Of course, it is the average night in a cabbie’s life that yields the most fun and games. But for maximum mirth and mayhem, fast forward to Christmas Eve.
With a wealth of material to work on, all gathered first hand, they produced the most hilarious script based around a taxi driver’s encounters with Christmas Eve revelers. These include an Elvis impersonator, a merry widow, a gorgeous young party girl, and equally …erm …gorgeous transvestite, a prostitute, a naked stage party victim and the obligatory grumpy Santa.
Night Collar has aired four times at the Royal Court over the last ten years, each time resulting in packed houses. And with director Bob Eaton at the helm and comedy genius Alan Stokes at the wheel of the taxi, this particular production is surely destined to break box office records.
Alan plays a blinder. His monologue at the start of the show didn’t just set the scene, it was, in its own right, as good a stand-up comedy routine as you will ever see.
As the play progressed, it struck me as ironic that although I’ve always considered Alan Stokes to be one of the best “stage drunks” that I’ve ever seen, in this show he plays the only character that is not inebriated!
The lovely Suzanne Collins portrayed two deliciously different drunks, first as the dolled up Doe at war with her beau Joe, and then as a very pissed prostitute offering the cabbie an alternative method of payment.

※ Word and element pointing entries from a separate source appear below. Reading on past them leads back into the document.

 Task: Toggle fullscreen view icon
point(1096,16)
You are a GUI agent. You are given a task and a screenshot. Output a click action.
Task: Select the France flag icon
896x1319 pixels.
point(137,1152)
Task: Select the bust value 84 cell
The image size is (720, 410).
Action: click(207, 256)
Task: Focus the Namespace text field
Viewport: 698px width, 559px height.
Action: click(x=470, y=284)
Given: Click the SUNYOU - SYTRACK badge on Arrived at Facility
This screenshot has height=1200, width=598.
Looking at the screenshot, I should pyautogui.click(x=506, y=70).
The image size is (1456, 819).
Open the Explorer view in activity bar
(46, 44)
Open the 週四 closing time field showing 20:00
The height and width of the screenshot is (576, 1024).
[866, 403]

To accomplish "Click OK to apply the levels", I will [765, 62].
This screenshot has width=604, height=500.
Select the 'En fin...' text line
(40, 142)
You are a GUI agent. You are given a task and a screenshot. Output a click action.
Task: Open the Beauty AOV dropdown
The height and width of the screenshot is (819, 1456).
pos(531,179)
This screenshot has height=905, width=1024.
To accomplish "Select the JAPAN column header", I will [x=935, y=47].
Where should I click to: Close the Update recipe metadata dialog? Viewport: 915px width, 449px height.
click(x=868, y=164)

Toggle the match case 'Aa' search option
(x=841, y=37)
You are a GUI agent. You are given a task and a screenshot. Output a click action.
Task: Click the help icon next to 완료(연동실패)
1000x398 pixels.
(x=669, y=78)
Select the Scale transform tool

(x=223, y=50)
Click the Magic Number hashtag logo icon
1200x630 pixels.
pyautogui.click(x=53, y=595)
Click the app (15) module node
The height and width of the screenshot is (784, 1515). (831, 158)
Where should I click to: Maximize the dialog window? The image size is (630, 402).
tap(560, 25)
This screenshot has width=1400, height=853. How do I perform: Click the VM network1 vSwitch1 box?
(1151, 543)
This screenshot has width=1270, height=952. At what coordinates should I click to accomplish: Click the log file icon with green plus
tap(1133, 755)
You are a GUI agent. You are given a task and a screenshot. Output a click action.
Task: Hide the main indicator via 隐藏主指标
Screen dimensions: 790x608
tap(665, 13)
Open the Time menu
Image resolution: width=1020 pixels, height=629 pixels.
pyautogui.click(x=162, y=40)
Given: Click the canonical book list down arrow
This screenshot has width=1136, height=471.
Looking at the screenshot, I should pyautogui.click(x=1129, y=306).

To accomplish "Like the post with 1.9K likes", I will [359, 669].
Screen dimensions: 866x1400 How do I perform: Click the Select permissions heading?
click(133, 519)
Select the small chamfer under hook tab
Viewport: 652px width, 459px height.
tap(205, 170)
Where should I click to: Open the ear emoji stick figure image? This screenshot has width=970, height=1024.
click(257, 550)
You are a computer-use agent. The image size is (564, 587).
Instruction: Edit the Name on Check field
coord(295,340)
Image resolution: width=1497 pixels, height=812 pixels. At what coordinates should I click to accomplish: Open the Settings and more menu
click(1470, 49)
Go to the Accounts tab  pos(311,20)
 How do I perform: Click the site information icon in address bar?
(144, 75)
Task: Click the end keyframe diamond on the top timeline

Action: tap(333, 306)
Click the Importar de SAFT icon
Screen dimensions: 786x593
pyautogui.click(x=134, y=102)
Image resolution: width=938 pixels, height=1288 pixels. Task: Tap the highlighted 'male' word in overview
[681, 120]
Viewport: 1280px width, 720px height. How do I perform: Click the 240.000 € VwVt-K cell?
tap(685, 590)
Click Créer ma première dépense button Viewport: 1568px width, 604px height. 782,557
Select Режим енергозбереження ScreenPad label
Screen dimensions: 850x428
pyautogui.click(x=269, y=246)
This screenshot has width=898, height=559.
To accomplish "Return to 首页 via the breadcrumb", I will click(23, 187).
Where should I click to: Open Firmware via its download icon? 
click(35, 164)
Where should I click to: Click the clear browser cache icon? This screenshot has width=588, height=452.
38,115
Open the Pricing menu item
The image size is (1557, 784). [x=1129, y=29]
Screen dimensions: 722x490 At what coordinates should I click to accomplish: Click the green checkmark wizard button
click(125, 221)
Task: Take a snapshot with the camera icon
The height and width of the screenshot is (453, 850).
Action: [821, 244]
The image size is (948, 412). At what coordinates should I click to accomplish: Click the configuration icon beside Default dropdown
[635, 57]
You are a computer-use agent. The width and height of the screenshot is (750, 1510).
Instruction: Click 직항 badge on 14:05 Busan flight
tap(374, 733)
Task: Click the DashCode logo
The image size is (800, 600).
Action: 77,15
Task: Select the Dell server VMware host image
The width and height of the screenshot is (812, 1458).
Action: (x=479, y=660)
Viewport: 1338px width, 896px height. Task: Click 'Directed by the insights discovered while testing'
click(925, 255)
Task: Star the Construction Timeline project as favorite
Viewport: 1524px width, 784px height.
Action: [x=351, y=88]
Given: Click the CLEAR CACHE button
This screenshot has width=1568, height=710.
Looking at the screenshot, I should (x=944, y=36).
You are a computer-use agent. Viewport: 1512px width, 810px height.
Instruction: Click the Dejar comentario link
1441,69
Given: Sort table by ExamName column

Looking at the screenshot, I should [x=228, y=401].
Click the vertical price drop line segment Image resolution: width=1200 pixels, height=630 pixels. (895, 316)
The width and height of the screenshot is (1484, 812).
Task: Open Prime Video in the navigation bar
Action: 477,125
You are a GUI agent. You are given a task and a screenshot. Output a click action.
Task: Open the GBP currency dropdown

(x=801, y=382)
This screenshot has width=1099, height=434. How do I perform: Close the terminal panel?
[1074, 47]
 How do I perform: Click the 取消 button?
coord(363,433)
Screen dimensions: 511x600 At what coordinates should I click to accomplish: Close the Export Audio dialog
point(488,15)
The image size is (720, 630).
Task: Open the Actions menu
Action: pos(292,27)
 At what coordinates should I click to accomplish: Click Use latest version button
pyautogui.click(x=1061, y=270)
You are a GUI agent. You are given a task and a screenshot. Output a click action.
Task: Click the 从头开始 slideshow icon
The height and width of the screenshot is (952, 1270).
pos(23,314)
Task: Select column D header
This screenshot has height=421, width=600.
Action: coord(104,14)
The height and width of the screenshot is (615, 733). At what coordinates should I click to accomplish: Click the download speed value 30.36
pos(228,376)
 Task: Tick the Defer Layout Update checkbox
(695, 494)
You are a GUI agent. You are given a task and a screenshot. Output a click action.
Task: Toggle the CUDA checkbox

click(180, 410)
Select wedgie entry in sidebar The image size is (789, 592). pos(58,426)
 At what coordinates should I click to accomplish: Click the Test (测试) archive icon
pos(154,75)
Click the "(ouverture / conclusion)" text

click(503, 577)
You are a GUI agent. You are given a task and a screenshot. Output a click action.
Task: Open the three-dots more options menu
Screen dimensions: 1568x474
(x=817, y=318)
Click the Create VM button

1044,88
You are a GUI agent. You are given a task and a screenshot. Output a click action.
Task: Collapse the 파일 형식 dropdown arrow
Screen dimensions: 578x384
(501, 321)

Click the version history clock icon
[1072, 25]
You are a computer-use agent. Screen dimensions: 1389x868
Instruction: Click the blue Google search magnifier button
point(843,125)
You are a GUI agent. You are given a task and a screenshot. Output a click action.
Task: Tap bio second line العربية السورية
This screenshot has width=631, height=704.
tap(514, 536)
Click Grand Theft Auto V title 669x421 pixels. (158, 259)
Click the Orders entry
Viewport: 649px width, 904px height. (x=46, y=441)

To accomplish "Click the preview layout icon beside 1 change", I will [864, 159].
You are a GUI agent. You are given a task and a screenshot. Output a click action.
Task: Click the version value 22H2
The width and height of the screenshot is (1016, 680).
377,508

The wife-battered Joe was played brilliantly by Michael Ledwich before changing character to become the fast-talking scouse likely lad – yer know warra mean, like – and then a very convincing tranny. After seeing him act the part of a pot-smoking polar bear in “Scouse of the Antarctic” recently you just know he can play just about any character the directors care to throw at him!
You want a wino, a grumpy Santa and an Elvis impersonator? Cue Jake Abraham. As the latter he shone brightly – Ah ha. There were puns aplenty, countless comedy quips and even a song or two from Jake in the style of The King!
Like most of the cast, seasoned actress Eithne Browne was making her umpteenth appearance at the Royal Court. Her performances could not have been more diverse tonight, from the ridiculously funny wheelchair-bound awld lady being pushed by her blind son (Lenny Wood) to the sublimely acted part of the sad spinster dying of cancer.
And speaking of Lenny Wood. Well what can I say. Even without a brilliant script such as this, Lenny has the ability to make you fall about laughing with just a look or a gesture. His first appearance was not actually up on the stage but down in the auditorium mingling with the audience as a “Big Issue” seller. The way he toyed with some of the unsuspecting ladies in the front rows was pure comedy gold.
The big scene stealer though, came when Lenny, playing the stag night victim, staggered on to the stage stark naked except for a Christmas hat and a strategically held ball and chain. Coming as it did right as the end of a show brimming with slapstick, punch lines and belly laughs, it practically guaranteed the standing ovation that followed.
So if you fancy a little Christmas cheer during this merry month of May, get along to the Royal Court. You won’t be taken for a ride and you will get to see one of the finest comedies to come out of Scouseland!
And speaking of scouse… if you book a seat in the “cabaret style” stalls of this fabulous theatre, for an extra tenner you can be served up with a bowl of lovely traditional scouse or one of half a dozen other excellent dishes on the menu.
Footnote: Co-writer Tony Furlong sadly passed away last August, aged 53, following a fall at his home. He would have been proud of the superb job the cast, director, producers, designers and stage crew have done with his script.